Data Pipelines: What Production Actually Teaches You
I’ve built data pipelines for 8 years. Every production deployment humbled me. Here’s what the tutorials don’t teach.
Lesson 1: Data Is Never Clean
Every data source lies to you.
“These fields are always populated.” They’re not.
“Dates are in ISO format.” Some are. Some are US format. One is a Unix timestamp. Another is “last Tuesday.”
“IDs are unique.” Until they’re not.
# What you expect
{"id": 123, "name": "John", "date": "2026-02-05"}
# What you get at 3 AM
{"id": None, "name": "", "date": "02/05/26", "extra_field": "surprise"}
Build for the data you’ll get, not the data you’re told you’ll get.
Lesson 2: Idempotency Is Everything
Your pipeline will fail. It will be rerun. If it can’t handle reruns, you’ll have duplicates.
# Bad: Append always
def process_batch(data):
insert_into_table(data)
# Good: Upsert or merge
def process_batch(data):
merge_into_table(
data,
match_on=["id"],
when_matched="update",
when_not_matched="insert"
)
Every pipeline should be safe to rerun. No exceptions.
Lesson 3: Monitoring Beats Prevention
You can’t prevent all failures. But you can detect them fast.
What to monitor:
- Row counts (sudden drops or spikes)
- Schema changes (new columns, type changes)
- Freshness (when did data last arrive?)
- Null rates (unexpected nulls in required fields)
- Value distributions (is 90% of a column suddenly the same value?)
def check_data_quality(df):
alerts = []
if df.count() < expected_min_rows:
alerts.append("Row count below threshold")
null_rate = df.filter(col("key_field").isNull()).count() / df.count()
if null_rate > 0.01:
alerts.append(f"Null rate {null_rate:.2%} exceeds 1%")
return alerts
Lesson 4: Start with Microsoft Fabric Data Factory
For Azure shops, Fabric’s Data Factory handles 80% of pipeline needs without custom code.
Where it shines:
- Copy activities between sources
- Simple transformations
- Scheduling and orchestration
- Built-in monitoring
Where you need code:
- Complex business logic
- Multi-step ML pipelines
- Custom data quality checks
Don’t write code when configuration will do.

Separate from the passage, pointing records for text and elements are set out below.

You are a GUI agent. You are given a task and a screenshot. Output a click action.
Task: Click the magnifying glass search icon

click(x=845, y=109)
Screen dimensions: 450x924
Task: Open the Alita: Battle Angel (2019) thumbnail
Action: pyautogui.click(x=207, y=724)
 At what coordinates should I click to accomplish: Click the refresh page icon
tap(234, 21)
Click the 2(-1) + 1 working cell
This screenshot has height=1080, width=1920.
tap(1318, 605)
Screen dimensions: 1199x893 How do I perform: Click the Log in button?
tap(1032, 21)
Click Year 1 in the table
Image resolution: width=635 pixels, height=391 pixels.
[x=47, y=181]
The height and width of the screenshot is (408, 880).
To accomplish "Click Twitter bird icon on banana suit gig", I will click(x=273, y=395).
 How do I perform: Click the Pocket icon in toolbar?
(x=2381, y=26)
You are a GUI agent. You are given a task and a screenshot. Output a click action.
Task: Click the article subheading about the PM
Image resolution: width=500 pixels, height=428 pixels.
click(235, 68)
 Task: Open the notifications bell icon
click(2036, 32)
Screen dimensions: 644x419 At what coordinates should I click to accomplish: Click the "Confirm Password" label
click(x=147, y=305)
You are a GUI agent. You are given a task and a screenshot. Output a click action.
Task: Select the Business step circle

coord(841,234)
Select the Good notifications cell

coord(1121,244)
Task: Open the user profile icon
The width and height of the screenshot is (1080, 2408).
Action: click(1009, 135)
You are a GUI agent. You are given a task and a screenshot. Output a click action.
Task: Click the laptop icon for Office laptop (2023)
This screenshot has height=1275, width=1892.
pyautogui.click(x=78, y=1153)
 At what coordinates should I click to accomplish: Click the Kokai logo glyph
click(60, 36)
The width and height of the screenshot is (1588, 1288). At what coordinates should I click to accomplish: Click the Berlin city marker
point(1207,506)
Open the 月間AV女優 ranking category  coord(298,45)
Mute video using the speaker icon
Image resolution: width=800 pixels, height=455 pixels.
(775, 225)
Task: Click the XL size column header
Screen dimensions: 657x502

Lesson 5: Late Data Is Normal
Data arrives late. Sometimes hours late. Sometimes days late.
Design for this:
- Use event time, not processing time
- Build late-arrival windows
- Re-process when late data arrives
Lesson 6: Schema Evolution Will Happen
Sources change schemas without telling you. New fields appear. Types change. Fields disappear.
Handle it gracefully or wake up at 3 AM.
The Reality
Production data pipelines are 20% building and 80% maintaining.
The exciting part is building them. The valuable part is keeping them running.
Design for maintenance from day one. Your future self will thank you.